Erroneamente, entro ricordandomi le parole dell’artista saggio e gentile. Il pittore, non il regista.
Infatti, per affacciarmi su una materia tanto enorme e per sondare i miei pensieri relativi alla morte e a un (possibile?) aldilà,  è stata più ispirazionale, più intensa, più significativa la visita alla mostra, il fermarmi davanti a quella serie di quadri e il riflettere a quei cinque minuti di parole, piuttosto che il paio d’ore di film. (segue, con ampi spoiler sulla trama, dopo il salto)

Naturalmente il paragone è forzatissimo dato che, banalmente, le due forme d’arte non sono paragonabili anche se l’una può trarre ispirazione, o conforto e confronto, dall’altra e sicuramente davanti a una tela ognuno può farsi il suo personale film.
Clint rischia grosso e comunque, da grande ammiratore, parte l’applauso per il tentativo lodevole e coraggioso di raccontare una storia di sofferenze personali con sottofondo di soprannaturale.
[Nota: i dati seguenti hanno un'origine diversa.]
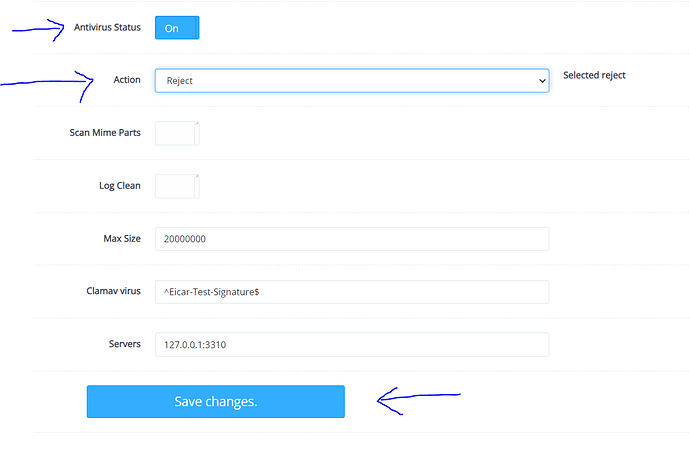The height and width of the screenshot is (449, 689).
Task: Click the Action label text
Action: pyautogui.click(x=127, y=80)
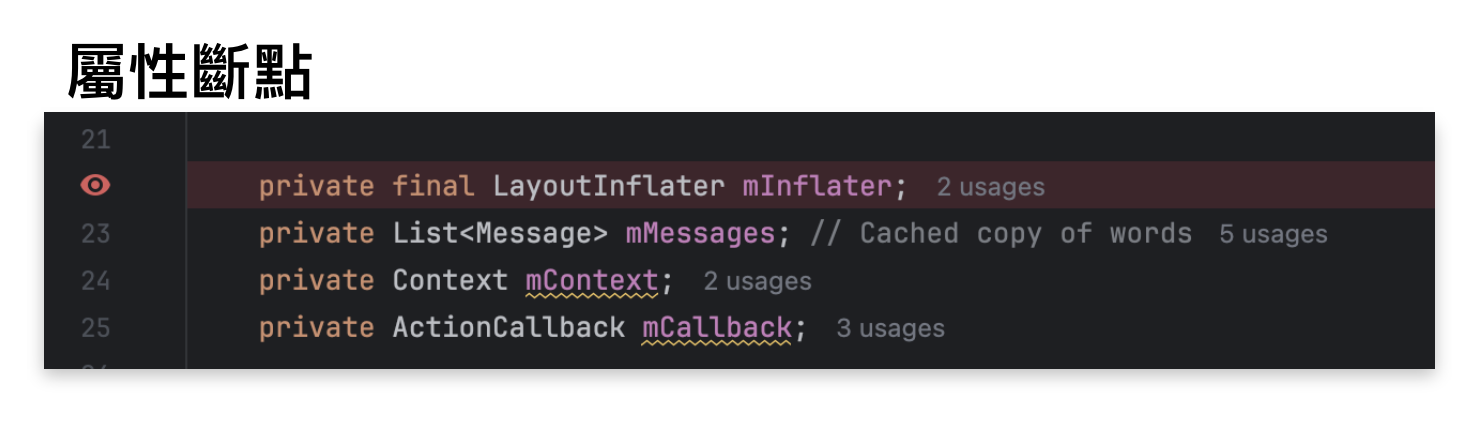Click line number 25 in the gutter

95,328

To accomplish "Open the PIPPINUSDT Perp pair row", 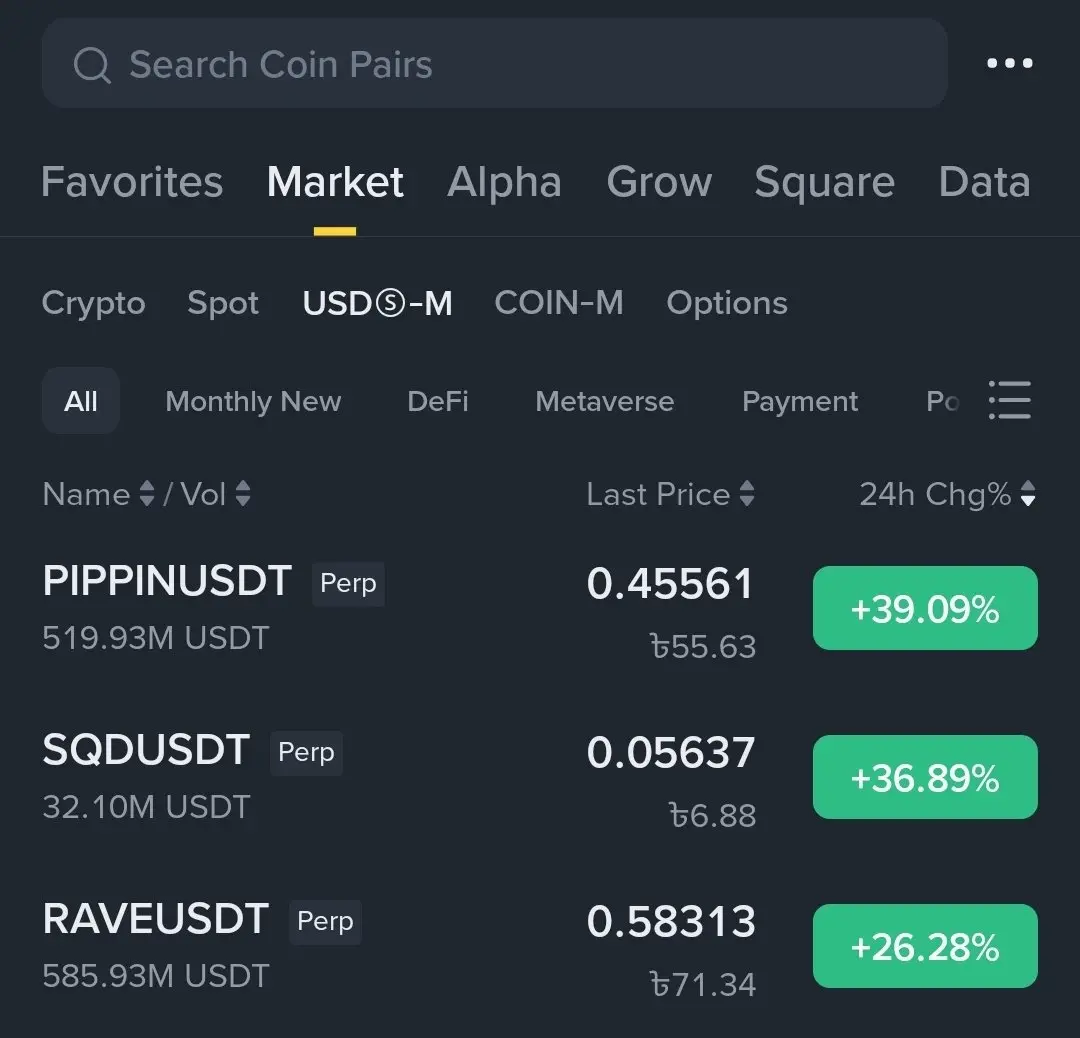I will 540,610.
Terreno alquanto sdrucciolevole e facile alle cadute, di stile o di tono.
Il film apre con una sequenza molto bella e in generale la prima mezz’ora incuriosisce. Poi, la narrazione diventa piatta, si appoggia a troppe lacrime sullo schermo, a colpetti di sentimentalismo accompagnati da schemi telefonati (la sequenza degli assaggi e le scene successive) e scelte di sceneggiatura che mi han lasciato forti dubbi (la spiega sui poteri del protagonista, la spiega della dottoressa davanti a un tè sulle montagne innevate). Non che sia tutto da buttare, anzi, ma mi è sembrato un tentativo tanto ambizioso quanto irrisolto e soprattutto poco coinvolgente con un finale che ho trovato alquanto convenzionale. Come dire ‘bè, tutto qui?‘.
Alla fine infatti è evidente che il film non parla dell’aldilà ma parla di chi resta. Peccato che non lo faccia in maniera convincente.
E così i paesaggi mistici rimangono appesi insieme alle mie emozioni, alle pareti di un complesso storico in centro città,  in quella sala con le colonne in mezzo, dove tornerò per un’altra visita.

Postilla uno: M.Damon mi è sempre simpatico, ma: imbolsito? Grazie, ma anche no. Invece grazie e molti SI! ed evviva per questa attrice di una bellezza clamorosa.
Postilla due: nel doppiaggio quando la bellissima che nel film è franscese parla in inglese (nella versione originale) è doppiata con l’asscento franscese che fa un po’ ridere e un po’ fa cadere le brasscia eh.
Postilla tre (collegata alla due): una parte neanche piccola del film (quello parlato en francais) è sottotitolata. Prendiamolo come un test sul pubblico del sabato sera-multisala che ha seguito senza problemi tutte le conversazioni nonostante i subs e, dai,  facciamo uno sforzo e sottotitoliamo i film. Dai! Dai! Dai!
Postilla quattro: sabato sera al cinema. Erano anni che non. In fila per il biglietto ascolto brandelli di conversazione dei miei compagni di coda. Da un approssimativo calcolo, cogliendo attese e commenti sui film in programmazione ed aiutato anche dal countdown dei posti rimanenti sui display alle casse commentato a voce altissima e pure un po’ preoccupata – ‘non si può restare fuori eh’ – dal tizio dietro di me, l’80% delle persone vanno a vedere il film del tizio di Zelig. Bah.
Postilla cinque: multisala malefico che mi fai uscire direttamente in strada perchè, testuale, ‘Dall’ingresso non si passa c’è troppo ressa’ ‘Ma sa dit? E io dove vado in bagno? Sulla via?’ ‘Mi dispiace signore’.  Sono andato sulla via.